Probably two things:
1. You can avoid this in the first place by e.g. buying a right-angle display. (But if you can't find one, already available, you'll have a hard time doing this for less than 100,000/yr quantity...)
2. You can put more smarts on that little board, and wire it with a simple connector (like 3 wires for SPI, plus supply and grounds), then secure it anywhere in the box.
3. Or if things are still best with rigid mounting, use right angle header strips to mate them. (Can even use female socket strip to make it a connector rather than a soldered connection, if at some expense.)

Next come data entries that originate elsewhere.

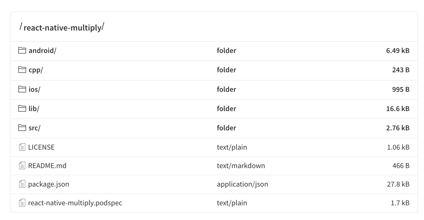Click the src folder icon
The height and width of the screenshot is (220, 424).
pos(22,128)
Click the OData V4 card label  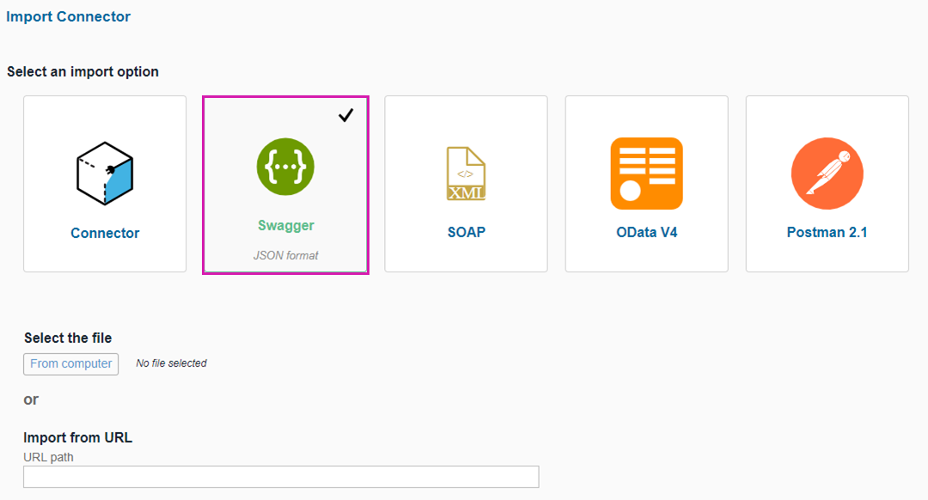(x=646, y=232)
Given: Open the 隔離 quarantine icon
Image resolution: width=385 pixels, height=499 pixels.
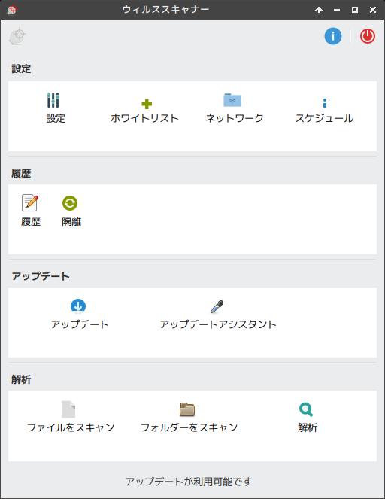Looking at the screenshot, I should point(70,203).
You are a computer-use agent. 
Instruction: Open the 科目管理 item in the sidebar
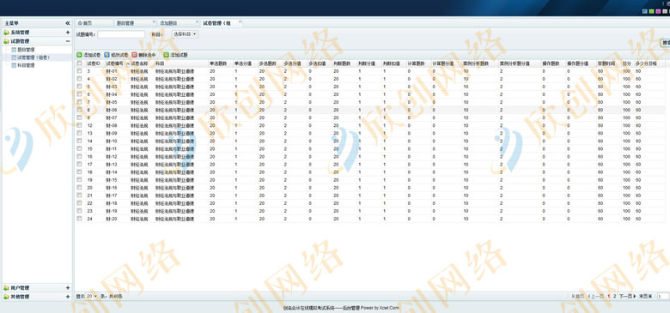coord(26,65)
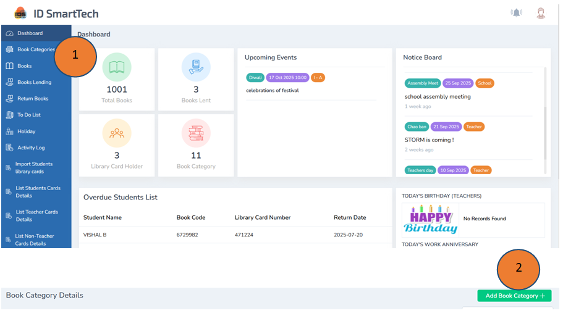Image resolution: width=563 pixels, height=313 pixels.
Task: Open Activity Log from the sidebar
Action: pos(31,148)
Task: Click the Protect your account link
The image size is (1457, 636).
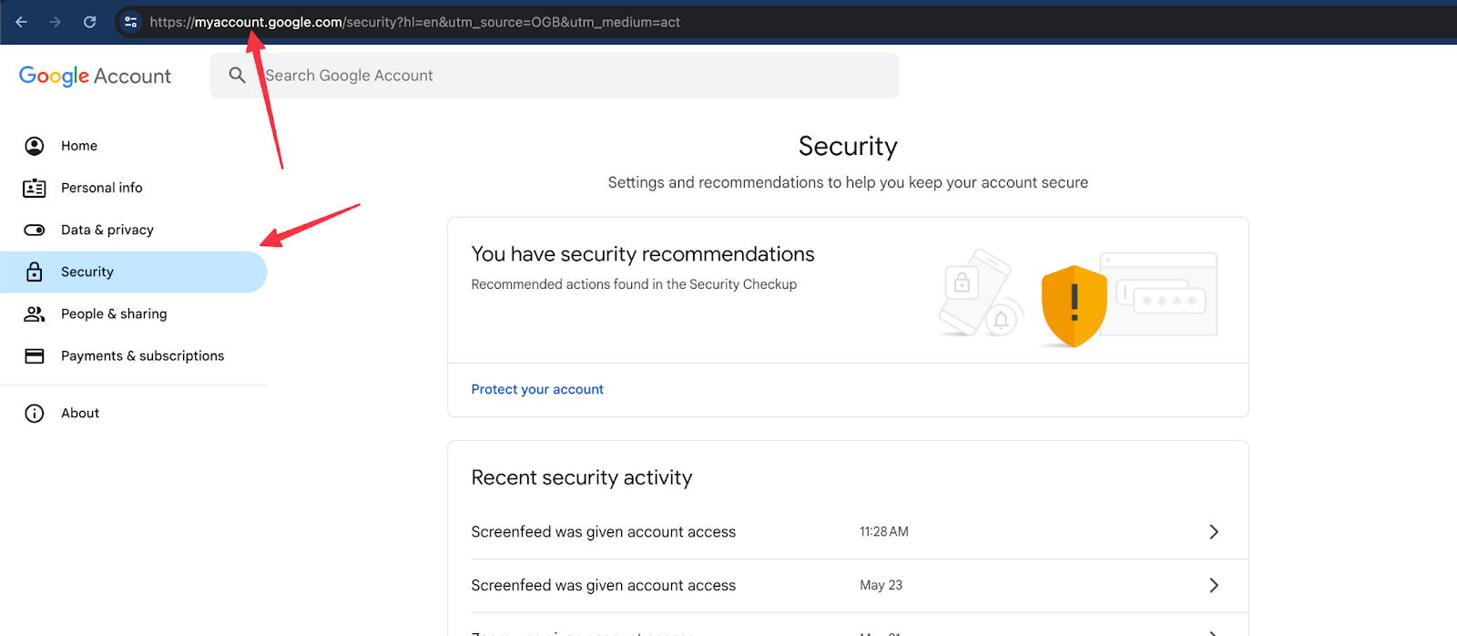Action: 537,389
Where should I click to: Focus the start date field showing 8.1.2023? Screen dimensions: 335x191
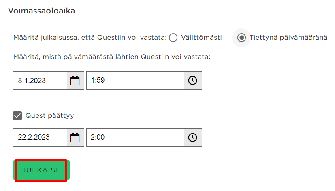pyautogui.click(x=40, y=81)
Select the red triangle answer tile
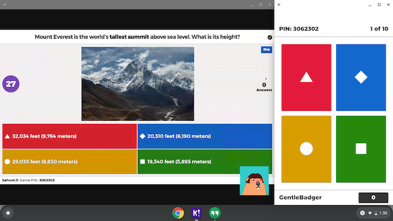Viewport: 393px width, 221px height. pos(307,77)
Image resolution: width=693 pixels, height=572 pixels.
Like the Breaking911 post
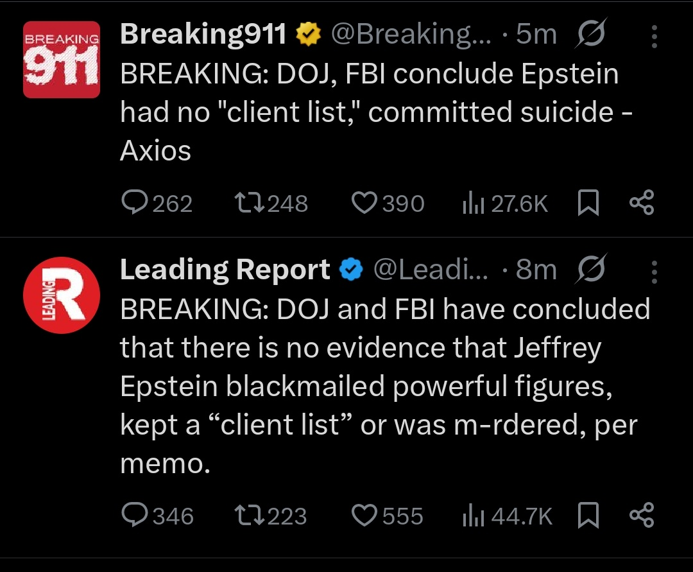tap(364, 204)
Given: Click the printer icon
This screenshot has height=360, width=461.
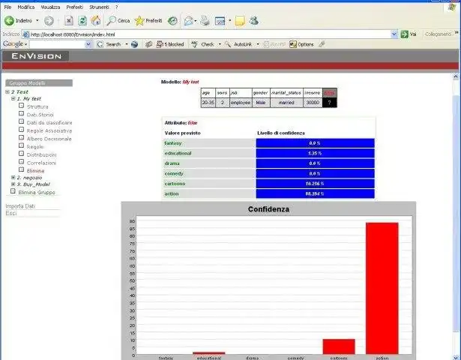Looking at the screenshot, I should pos(205,20).

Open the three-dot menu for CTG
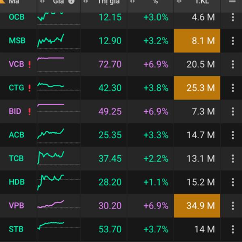tap(233, 88)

As for assembly, I would think it would be okay, but:
a. You should probably have some sort of bracket to fix the angle during assembly. It might be a jig, used only during soldering (and thus cost some NRE and tooling charge), or a bracket that's screwed or clipped in (you can find such items standard e.g. from Keyelco at the usual distributors), then left in, or removed after.
b. You may have trouble forming a good solder joint. Ideally, such things would be mass-produced (where, for an assembler, "mass" might be more than a hundred or so?), which means wave soldering. You need to think carefully about the design of that joint.
There's probably two ways to do it:
You could do castellated holes. That would leave a relatively large gap between board edge and mating face. The 'barrel' (inside cylinder) of the cut-through hole faces the inserted board, and therefore leaves a lot of gap to fill. That's bad for getting solder to wick up. (You may need several tries to dial in the right radius and centerline, and the board fab may have issues with copper tearing off the milled edge -- that's always a danger with castellated holes, and why they add cost in tooling and yield.)
You could do an unplated slot. Copper has to run right up to the edge, and that forms a butt-joint with the inserted board. The copper edges have to mate very close (which is why the copper has to be right up to the routed edge), otherwise when the solder wave flows over it, it'll just wick off the small fillet that you need.
I'm pretty sure a big globby joint, like pictured, can only be done with hand soldering (or any of the really esoteric methods like laser plus solder wire/paste..). Fine for small quantities, but a huge deal in large quantity.
As for strength, you definitely don't have strength if the solder fillet is tiny (which you can expect from wave). Even with brackets, vibration might be enough to fatigue it away rather quickly! Conversely, even with generous hand-soldered fillets, you have the problem of delamination, because there's no plating wrapping around either PCB, it's all along one edge or another. You get the strength of the laminate under the fillet, but that, too, will fatigue and fail (under harsher conditions).
Oh, and obviously, you can't solder the top side, not with automated wave soldering. Putting solder fillets up there (as well as the bottom) would be excellent for strength, but awful for (automated) production. On the other hand, if you can make a plated slot work out, you'll be even better, because you get copper backed by laminate, plus whatever solder wicks along the whole joint!